EXERCISE OBJECTIVE
Copy, from the material below, every line in which the word "price" can be found.

EXTRACTED RECORDS

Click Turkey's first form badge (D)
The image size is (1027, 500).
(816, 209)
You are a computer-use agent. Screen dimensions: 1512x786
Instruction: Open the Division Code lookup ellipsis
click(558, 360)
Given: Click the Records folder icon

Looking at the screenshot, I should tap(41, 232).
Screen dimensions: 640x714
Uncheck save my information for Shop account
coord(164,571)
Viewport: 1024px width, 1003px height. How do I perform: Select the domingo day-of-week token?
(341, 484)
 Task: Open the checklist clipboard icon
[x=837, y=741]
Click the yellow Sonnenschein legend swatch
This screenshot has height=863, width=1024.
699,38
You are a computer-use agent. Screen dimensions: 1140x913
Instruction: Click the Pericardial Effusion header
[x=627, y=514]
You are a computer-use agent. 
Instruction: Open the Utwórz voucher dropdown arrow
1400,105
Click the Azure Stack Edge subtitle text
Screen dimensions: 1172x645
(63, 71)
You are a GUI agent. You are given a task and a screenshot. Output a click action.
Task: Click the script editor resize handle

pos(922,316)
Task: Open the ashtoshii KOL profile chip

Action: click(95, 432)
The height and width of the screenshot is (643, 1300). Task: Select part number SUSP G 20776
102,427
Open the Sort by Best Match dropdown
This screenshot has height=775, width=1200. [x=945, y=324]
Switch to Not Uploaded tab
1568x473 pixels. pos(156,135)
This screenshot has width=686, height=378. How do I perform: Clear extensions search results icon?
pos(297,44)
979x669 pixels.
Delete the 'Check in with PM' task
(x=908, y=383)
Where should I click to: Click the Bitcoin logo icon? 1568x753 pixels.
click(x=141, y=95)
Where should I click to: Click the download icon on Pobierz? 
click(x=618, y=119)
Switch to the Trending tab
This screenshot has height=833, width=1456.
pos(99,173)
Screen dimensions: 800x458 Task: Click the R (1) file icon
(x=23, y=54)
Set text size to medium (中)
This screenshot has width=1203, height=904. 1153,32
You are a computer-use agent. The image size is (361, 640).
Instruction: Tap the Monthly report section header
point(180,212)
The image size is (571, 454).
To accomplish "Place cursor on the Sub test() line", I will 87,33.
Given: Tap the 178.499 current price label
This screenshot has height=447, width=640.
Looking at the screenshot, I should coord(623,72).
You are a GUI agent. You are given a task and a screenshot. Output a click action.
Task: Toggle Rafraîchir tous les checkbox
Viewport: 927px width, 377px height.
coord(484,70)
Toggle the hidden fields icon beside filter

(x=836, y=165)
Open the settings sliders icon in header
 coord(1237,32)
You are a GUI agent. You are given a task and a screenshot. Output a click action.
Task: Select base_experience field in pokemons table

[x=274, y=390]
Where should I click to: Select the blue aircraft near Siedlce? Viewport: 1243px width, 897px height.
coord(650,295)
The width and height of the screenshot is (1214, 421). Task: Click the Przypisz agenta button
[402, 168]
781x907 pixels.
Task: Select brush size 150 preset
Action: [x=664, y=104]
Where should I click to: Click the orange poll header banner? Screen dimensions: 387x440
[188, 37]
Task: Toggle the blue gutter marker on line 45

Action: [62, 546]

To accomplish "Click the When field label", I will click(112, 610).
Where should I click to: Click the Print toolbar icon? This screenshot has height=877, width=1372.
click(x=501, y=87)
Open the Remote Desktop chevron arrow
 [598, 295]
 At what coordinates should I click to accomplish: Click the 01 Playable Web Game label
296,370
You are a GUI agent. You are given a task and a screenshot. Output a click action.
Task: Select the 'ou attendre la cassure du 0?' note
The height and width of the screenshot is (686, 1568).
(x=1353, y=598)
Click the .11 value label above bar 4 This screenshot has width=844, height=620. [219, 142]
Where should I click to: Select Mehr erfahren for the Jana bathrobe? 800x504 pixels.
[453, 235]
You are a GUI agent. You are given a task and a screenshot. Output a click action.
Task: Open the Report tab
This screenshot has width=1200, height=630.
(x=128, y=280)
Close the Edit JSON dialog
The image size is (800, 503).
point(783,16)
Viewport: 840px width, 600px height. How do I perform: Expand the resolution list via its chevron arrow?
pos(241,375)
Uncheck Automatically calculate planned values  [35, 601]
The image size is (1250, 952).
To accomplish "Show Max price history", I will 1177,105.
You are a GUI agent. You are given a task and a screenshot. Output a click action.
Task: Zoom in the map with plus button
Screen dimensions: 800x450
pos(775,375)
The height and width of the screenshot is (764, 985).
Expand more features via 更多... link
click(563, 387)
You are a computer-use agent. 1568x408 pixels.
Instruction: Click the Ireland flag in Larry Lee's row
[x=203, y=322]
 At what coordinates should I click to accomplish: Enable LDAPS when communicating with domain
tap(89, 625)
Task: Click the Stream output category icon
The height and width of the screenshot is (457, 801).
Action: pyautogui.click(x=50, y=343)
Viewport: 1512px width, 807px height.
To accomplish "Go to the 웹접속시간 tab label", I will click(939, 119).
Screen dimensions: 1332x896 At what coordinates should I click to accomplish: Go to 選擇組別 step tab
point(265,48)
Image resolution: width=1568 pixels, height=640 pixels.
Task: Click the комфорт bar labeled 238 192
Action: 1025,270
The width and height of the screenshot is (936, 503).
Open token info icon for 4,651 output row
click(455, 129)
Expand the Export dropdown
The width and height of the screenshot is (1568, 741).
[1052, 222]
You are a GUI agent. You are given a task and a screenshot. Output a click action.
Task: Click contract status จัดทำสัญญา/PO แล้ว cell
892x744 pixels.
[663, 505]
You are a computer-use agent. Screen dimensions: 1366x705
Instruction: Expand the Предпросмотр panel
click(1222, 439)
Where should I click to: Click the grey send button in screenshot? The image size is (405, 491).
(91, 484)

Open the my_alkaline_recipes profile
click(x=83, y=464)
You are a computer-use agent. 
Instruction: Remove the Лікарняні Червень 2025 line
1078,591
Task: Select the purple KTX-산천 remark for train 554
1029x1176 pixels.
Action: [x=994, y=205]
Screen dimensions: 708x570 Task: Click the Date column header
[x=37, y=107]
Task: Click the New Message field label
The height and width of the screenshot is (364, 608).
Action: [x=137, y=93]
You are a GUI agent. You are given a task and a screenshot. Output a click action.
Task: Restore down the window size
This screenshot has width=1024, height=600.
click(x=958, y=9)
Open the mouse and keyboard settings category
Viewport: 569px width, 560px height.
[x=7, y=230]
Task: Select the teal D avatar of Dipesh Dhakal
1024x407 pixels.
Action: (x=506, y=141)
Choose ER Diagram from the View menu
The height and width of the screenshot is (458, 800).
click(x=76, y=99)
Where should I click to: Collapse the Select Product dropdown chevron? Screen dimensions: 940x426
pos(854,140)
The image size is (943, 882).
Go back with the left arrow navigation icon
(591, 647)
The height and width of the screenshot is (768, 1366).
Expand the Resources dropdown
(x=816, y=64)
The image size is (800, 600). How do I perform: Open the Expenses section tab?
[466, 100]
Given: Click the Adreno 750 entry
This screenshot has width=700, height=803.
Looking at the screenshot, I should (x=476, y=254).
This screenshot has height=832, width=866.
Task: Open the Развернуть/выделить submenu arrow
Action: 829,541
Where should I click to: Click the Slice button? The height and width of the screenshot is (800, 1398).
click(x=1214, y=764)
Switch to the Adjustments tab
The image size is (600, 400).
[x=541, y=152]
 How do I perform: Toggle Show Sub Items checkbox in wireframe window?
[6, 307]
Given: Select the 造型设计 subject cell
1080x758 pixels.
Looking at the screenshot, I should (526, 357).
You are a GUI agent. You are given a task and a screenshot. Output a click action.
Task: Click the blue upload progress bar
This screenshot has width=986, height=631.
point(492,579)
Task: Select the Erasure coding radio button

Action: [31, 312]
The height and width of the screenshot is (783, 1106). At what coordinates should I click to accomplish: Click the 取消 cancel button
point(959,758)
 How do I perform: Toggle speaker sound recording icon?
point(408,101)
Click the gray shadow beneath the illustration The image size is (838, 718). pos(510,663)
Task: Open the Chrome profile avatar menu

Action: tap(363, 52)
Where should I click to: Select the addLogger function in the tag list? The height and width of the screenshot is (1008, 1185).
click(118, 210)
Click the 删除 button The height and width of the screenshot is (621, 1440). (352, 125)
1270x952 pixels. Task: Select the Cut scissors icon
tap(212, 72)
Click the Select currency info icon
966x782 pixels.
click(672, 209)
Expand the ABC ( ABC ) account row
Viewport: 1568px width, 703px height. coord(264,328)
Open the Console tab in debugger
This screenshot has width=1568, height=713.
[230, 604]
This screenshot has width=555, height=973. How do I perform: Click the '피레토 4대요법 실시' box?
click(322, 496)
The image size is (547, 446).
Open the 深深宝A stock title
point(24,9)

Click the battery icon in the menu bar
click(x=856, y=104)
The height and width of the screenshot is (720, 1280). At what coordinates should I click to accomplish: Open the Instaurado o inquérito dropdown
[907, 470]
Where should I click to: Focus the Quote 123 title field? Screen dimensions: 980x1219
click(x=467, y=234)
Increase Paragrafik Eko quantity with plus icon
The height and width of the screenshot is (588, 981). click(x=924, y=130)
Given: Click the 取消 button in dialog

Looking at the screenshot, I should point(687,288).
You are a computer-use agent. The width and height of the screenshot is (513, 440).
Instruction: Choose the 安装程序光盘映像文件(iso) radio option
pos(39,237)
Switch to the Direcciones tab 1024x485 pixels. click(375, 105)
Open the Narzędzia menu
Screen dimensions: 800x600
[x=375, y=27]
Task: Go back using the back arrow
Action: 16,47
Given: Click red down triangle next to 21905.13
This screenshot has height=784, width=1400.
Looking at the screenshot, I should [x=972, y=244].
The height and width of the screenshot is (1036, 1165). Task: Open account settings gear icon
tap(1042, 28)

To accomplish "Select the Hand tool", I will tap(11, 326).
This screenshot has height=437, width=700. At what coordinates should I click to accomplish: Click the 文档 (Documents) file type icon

TASK OUTPUT
Given: Tap the 178.499 current price label
To accomplish "Show Max price history", I will 1177,105.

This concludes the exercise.